• [YOUR TASK]
Beginning with the line that holds "The width and height of the screenshot is (558, 362)." and ending with the last line of the entries below, copy every line exactly and nothing else, with the pictures left out.

Pixel coordinate grounding data
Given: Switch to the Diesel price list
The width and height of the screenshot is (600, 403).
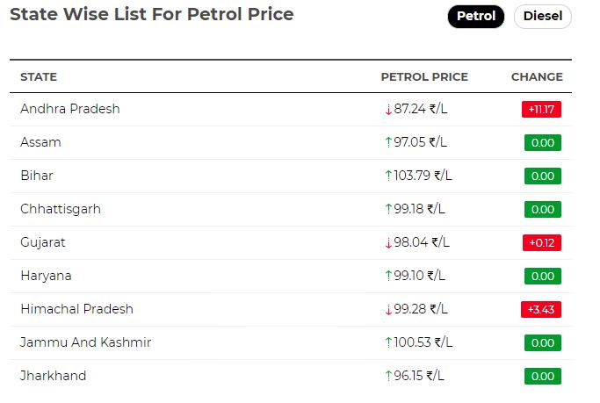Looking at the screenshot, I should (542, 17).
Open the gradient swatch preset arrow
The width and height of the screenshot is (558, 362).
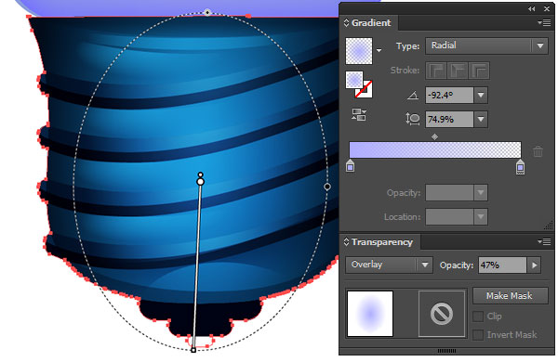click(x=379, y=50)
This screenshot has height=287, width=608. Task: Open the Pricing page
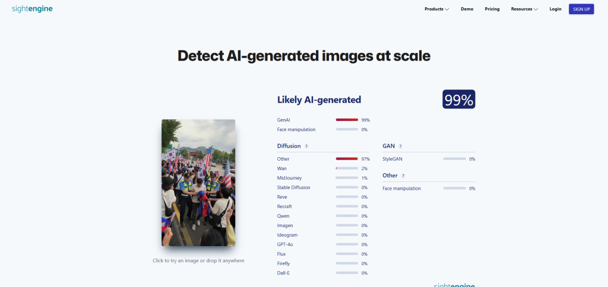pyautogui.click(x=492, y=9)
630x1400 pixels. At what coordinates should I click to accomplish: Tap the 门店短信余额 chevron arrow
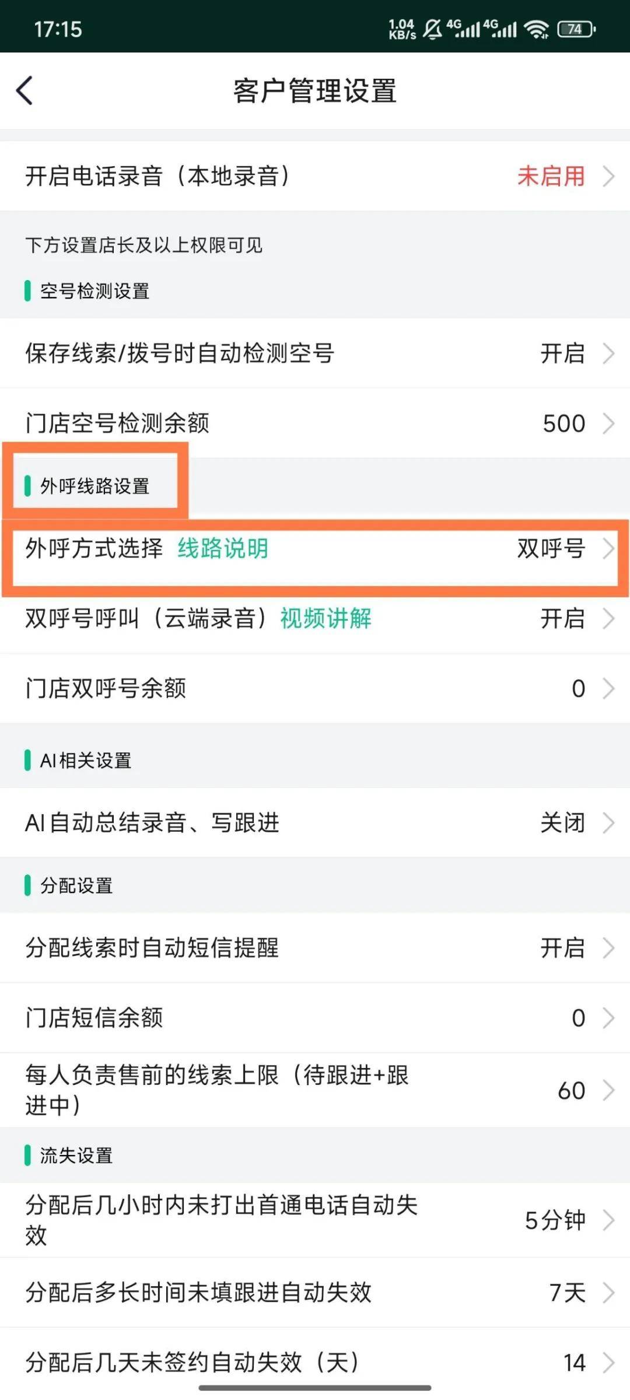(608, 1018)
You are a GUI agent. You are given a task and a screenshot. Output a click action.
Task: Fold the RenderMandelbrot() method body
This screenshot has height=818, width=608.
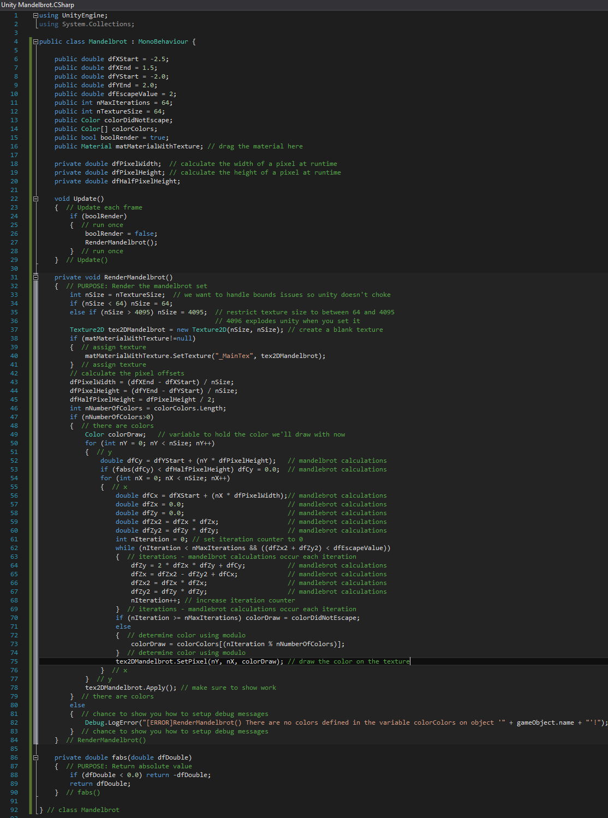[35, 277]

• [SOLUTION FOR THIS TASK]
The width and height of the screenshot is (558, 362).
click(x=379, y=50)
This screenshot has height=287, width=608. Task: Open the Pricing page
pyautogui.click(x=492, y=9)
630x1400 pixels. At what coordinates should I click to accomplish: Tap the 门店短信余额 chevron arrow
(608, 1018)
You are a GUI agent. You are given a task and a screenshot. Output a click action.
Task: Fold the RenderMandelbrot() method body
This screenshot has height=818, width=608.
[35, 277]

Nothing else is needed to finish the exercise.